Return the data below unchanged, from the line containing "Image resolution: width=800" through the end of the data, with both ends included.

Data for locating words and elements
##########

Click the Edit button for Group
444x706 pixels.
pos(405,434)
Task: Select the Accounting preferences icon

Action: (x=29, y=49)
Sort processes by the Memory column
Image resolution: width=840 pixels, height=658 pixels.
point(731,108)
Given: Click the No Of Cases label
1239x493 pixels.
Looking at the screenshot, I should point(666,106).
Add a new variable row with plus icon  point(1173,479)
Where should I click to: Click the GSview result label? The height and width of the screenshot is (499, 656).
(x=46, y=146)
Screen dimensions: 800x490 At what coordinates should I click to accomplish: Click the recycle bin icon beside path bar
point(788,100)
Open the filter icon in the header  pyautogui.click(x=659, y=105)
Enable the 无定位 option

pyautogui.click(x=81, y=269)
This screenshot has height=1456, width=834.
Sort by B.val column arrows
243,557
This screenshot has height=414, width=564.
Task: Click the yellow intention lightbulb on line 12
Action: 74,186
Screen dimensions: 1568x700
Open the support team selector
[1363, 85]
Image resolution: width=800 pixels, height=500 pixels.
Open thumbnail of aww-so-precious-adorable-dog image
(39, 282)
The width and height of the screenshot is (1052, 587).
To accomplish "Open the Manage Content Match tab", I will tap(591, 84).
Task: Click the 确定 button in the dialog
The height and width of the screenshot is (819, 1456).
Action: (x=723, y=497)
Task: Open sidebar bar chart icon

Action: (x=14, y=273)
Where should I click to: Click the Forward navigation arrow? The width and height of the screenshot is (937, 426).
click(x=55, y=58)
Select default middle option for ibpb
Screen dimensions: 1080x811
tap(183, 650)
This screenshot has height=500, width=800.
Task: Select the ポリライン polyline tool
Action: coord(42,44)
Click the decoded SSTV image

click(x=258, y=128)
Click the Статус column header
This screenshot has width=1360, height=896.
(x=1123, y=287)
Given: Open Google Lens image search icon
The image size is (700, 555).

##########

### Problem solution
Image resolution: width=800 pixels, height=500 pixels.
Open thumbnail of aww-so-precious-adorable-dog image
(39, 282)
The width and height of the screenshot is (1052, 587).
To accomplish "Open the Manage Content Match tab", I will tap(591, 84).
Task: Click the 确定 button in the dialog
The height and width of the screenshot is (819, 1456).
Action: (x=723, y=497)
Task: Open sidebar bar chart icon

Action: (x=14, y=273)
Where should I click to: Click the Forward navigation arrow? The width and height of the screenshot is (937, 426).
click(x=55, y=58)
Select default middle option for ibpb
Screen dimensions: 1080x811
tap(183, 650)
This screenshot has height=500, width=800.
Task: Select the ポリライン polyline tool
Action: coord(42,44)
Click the decoded SSTV image

click(x=258, y=128)
Click the Статус column header
This screenshot has width=1360, height=896.
(x=1123, y=287)
Given: Open Google Lens image search icon
The image size is (700, 555).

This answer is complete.